→ **TEXTE**
<<<<

CE CHAPITRE EST CONSTITUÉ de plusieurs guides qui vous permettront d'utiliser les concepts abordés dans ce livre. Le premier guide vous emmène du stade de l'idée à celui de la première ébauche. Le deuxième guide se concentre sur le remodelage d'un dessin existant. Le troisième guide est une liste de contrôle qui vous permet de vous assurer que vous n'exagérez pas avec le thème.
GUIDE RAPIDE DU PROCESSUS DE CONCEPTION
Il n'existe pas de méthode unique pour concevoir un jeu thématique. La plupart des étapes décrites dans les chapitres 3 à 11 peuvent être réorganisées dans l'ordre qui vous convient le mieux. J'ai divisé les thèmes en trois étapes afin de suggérer comment avancer dans le développement.
Échafaudage - Recherche, métaphores, structures et vision
Le concept d'échafaudage est la forme structurelle préliminaire autour de laquelle vous pouvez développer votre thème. Les projets commencent généralement par une idée simple. À partir de cette idée, vous pouvez effectuer des recherches préliminaires et décider de ce que vous souhaitez modéliser dans votre projet. Vous pouvez affiner cette idée en une métaphore centrale et/ou choisir la structure mécanique la mieux à même de soutenir cette métaphore. Au cours de ce processus, réfléchissez au type d'expérience que vous souhaitez faire vivre aux joueurs et rédigez une déclaration de vision du design.
Ces concepts sont exposés dans les chapitres 3 et 10.
Les grandes lignes - objectifs, obstacles et actions
Une fois votre échafaudage en place, il est temps de réfléchir aux grandes lignes du fonctionnement mécanique et thématique de votre jeu. Déterminez les objectifs des joueurs, ce qui les empêche de les atteindre et les conséquences des échecs et des réussites. Réfléchissez ensuite aux types d'actions qui peuvent représenter mécaniquement ce qui se passe dans le thème. C'est le bon moment pour faire des recherches plus approfondies afin d'acquérir les connaissances nécessaires pour abstraire efficacement le thème lorsque vous commencerez à développer les mécanismes.
Ces concepts sont abordés au chapitre 4.
Détails - intrigue, personnages et cadre
Au fur et à mesure que le développement des mécanismes se poursuit, faites attention au cadrage narratif afin de limiter la portée du thème à ce qui existe pendant le jeu. Développez votre intrigue, vos personnages et votre cadre. Au fur et à mesure des tests de jeu, modifiez votre thème pour accroître l'engagement des joueurs. À mesure que vous vous rapprochez de la présentation ou de la publication, travaillez sur l'accroche thématique. Si vous avez bien travaillé, l'accroche thématique doit être à la fois évidente et percutante.
L'accroche thématique d'un jeu (c'est-à-dire la réponse à la question "quel est le thème ?") se définit le mieux par cette formule : "Nom + Verbe + Condition de victoire + ? Les thèmes doivent comporter des verbes, être liés à la condition de victoire d'un jeu et pouvoir être formulés sous forme de questions.

>>>>

→ **CONSIGNE**
Recopiez fidèlement le passage du texte sur la conception de jeux thématiques qui va de "GUIDE RAPIDE DU" jusqu'à "dans le développement.". Les enregistrements n'interviennent en rien ici.

Enregistrements d'éléments d'interface
<<<<

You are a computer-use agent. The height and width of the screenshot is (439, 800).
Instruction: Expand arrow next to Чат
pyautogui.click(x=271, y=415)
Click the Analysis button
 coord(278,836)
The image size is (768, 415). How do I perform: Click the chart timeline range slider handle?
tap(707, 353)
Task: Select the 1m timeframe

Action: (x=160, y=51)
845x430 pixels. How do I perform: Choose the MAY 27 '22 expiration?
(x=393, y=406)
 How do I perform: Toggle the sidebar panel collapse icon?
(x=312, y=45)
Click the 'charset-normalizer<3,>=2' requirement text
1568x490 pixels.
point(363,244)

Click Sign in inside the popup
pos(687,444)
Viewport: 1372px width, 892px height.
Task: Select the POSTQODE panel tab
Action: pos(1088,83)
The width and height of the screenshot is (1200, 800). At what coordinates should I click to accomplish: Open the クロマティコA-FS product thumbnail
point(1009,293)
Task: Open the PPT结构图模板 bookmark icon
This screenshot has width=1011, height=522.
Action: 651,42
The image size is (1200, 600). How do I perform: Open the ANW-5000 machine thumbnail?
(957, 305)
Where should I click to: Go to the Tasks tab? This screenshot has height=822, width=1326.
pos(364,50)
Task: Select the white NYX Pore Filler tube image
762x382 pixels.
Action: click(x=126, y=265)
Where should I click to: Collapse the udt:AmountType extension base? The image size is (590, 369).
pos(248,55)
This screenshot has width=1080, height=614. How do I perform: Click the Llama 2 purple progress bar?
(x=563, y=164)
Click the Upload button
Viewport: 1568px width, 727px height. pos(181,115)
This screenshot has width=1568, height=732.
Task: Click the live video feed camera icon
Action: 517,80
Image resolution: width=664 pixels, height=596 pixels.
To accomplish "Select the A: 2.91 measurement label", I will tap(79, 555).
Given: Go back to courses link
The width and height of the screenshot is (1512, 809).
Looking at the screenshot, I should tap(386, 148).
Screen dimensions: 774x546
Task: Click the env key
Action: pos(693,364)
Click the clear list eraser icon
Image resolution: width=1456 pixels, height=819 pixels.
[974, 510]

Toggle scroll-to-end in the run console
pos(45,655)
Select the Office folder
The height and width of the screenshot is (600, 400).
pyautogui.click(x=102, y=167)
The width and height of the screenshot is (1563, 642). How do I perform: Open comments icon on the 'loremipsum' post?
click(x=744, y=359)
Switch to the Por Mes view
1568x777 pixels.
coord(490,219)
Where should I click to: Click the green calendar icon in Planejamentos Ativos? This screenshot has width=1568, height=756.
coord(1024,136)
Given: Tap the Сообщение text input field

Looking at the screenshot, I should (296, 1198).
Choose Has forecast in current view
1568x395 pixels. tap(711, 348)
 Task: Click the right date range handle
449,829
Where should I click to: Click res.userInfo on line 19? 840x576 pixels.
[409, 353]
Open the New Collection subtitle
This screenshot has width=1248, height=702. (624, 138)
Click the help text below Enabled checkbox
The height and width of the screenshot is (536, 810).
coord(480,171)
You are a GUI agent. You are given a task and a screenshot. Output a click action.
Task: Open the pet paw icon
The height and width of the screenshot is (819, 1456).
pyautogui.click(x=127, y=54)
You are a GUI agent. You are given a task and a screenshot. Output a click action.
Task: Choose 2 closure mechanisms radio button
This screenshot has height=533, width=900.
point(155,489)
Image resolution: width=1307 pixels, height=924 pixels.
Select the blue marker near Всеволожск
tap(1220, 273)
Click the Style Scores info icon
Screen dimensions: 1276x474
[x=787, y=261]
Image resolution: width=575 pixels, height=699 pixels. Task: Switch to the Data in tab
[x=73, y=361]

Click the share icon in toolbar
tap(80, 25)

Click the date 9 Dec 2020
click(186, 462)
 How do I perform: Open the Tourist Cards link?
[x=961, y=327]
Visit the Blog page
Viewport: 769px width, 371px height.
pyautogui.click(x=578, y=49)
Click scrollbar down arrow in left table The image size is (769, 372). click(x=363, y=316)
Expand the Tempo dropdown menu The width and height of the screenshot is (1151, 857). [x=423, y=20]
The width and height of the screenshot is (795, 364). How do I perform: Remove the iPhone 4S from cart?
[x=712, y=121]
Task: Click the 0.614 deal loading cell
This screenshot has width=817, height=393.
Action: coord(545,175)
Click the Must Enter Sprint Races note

>>>>

→ **RÉPONSE EXACTE**
GUIDE RAPIDE DU PROCESSUS DE CONCEPTION
Il n'existe pas de méthode unique pour concevoir un jeu thématique. La plupart des étapes décrites dans les chapitres 3 à 11 peuvent être réorganisées dans l'ordre qui vous convient le mieux. J'ai divisé les thèmes en trois étapes afin de suggérer comment avancer dans le développement.